In one memorable exchange, Sen. Josh Hawley, R-Mo., compelled Zuckerberg to stand up and apologize directly to parents who believed that Meta’s Facebook and Instagram apps had contributed to the death of their children.
“No one should have to go through the things that your families have suffered,” Zuckerberg told the parents.
Yet overall, the hearing featured more raw emotion than it did imminent regulation. This reality was visible in the fact that both Meta and Snap shares were relatively flat in after-hours trading on Wednesday, at $391 and $15.94, respectively.
It appears Wall Street doesn’t expect the tech firms to take any significant financial hits to their businesses from Congress, at least not yet.
To be sure, both Republican and Democratic senators were united in their conviction that social media firms are failing the American public and directly harming young people.

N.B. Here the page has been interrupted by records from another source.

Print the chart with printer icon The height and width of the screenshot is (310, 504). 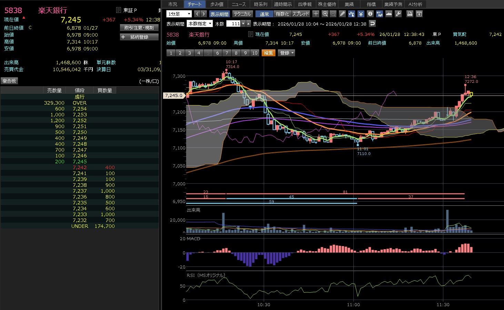click(410, 14)
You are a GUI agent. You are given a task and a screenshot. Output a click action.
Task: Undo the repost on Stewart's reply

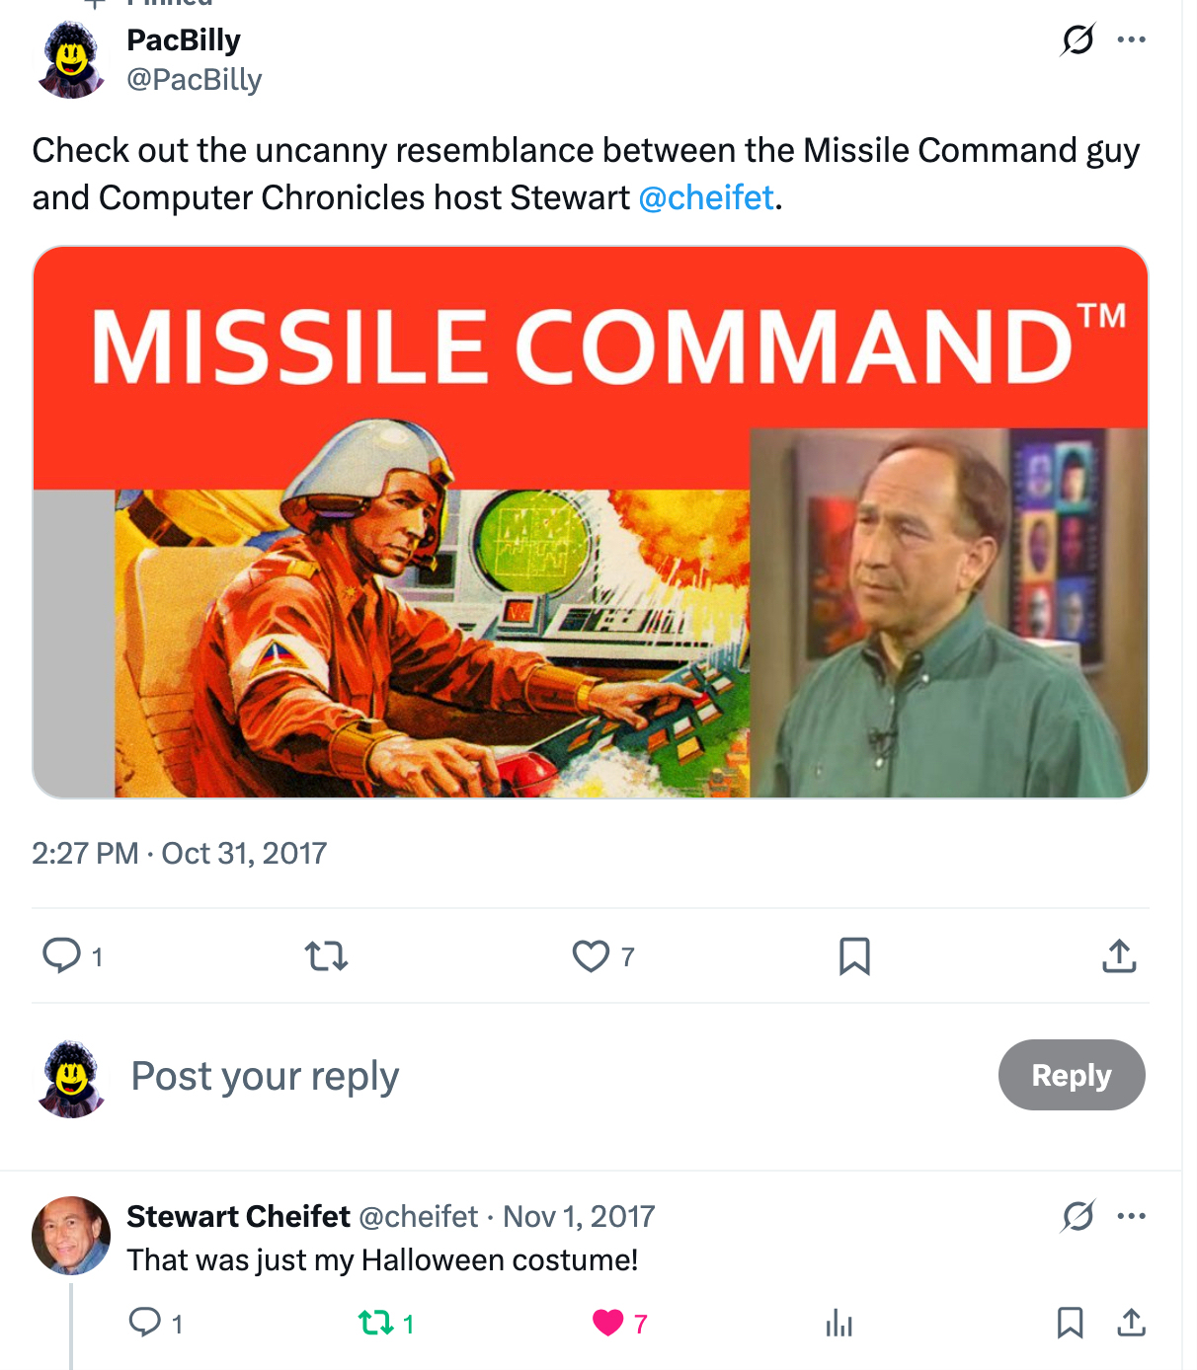(x=376, y=1322)
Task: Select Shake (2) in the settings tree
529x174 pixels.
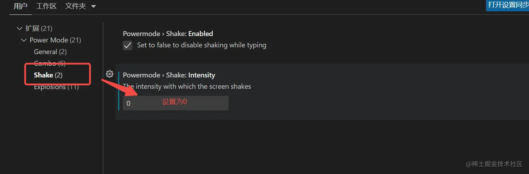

Still, it takes time for bills to get passed, and all of these social media firms are still getting slammed for child-safety related issues, which could keep the topic fresh in the minds of politicians.
Child-safety and anti-big tech advocates are optimistic that the senate hearing will help kickstart efforts to regulate social media firms via proposed bills like the Stop CSAM Act and the Kids Online Safety Act, or KOSA.
But lawmakers have grilled tech CEOs in the past over issues related to antitrust and data privacy blunders, and they haven’t been able to pass legislation that would change the way the companies operate.
“I think we have to understand that there should be an inherent motivation for you to get this right,” Tillis said. “Or Congress will make a decision that could potentially put you out of business.”
But shortly after Tillis mentioned the idea of tough regulation, he pivoted to a commonly held belief by the pro-business community that over regulation will benefit foreign companies.
“If we ultimately destroy your ability to create value, and drive you out of business, that evil people will find another way to get to these children,” Tillis said.
Lawmakers largely focused on Meta during the hearing, given the company’s enormous user base, high-profile data privacy blunders, and recent lawsuits, including the one recently filed by New Mexico’s attorney general that alleged the profitable company isn’t adequately safeguarding its young users from sexual predators.
The penalties for these lawsuits could be high for the company, depending on their outcome. Indeed, the social networking giant paid $725 million in 2022 to settle a class action lawsuit stemming from its Cambridge Analytica scandal. That same year, its shares were in free-fall, due in part to a weak economy and the effects of the Apple iOS privacy update that made it more difficult for companies to track users across the web.
For now, Meta’s business continues to rebound after its disastrous 2022, with its advertising business partially lifted by what the company’s finance chief has previously said are unnamed “Chinese retailers.”
Advertising experts and analysts believe these retailers include the fast-rising startups Temu and Shein, two companies that U.S. lawmakers have previously complained are unfairly benefiting from certain trade rules because of their connections to China.
Lawmakers have increasingly sounded alarms over Chinese companies, and during this hearing, peppered TikTok’s Chew with questions about the social network’s Chinese owner, ByteDance.
Sen. Tom Cotton, R-Ark., in particular, interrogated Chew about China, even asking the executive whether he has “ever been a member of the Chinese Communist Party.”
“Senator, I’m Singaporean,” Chew said.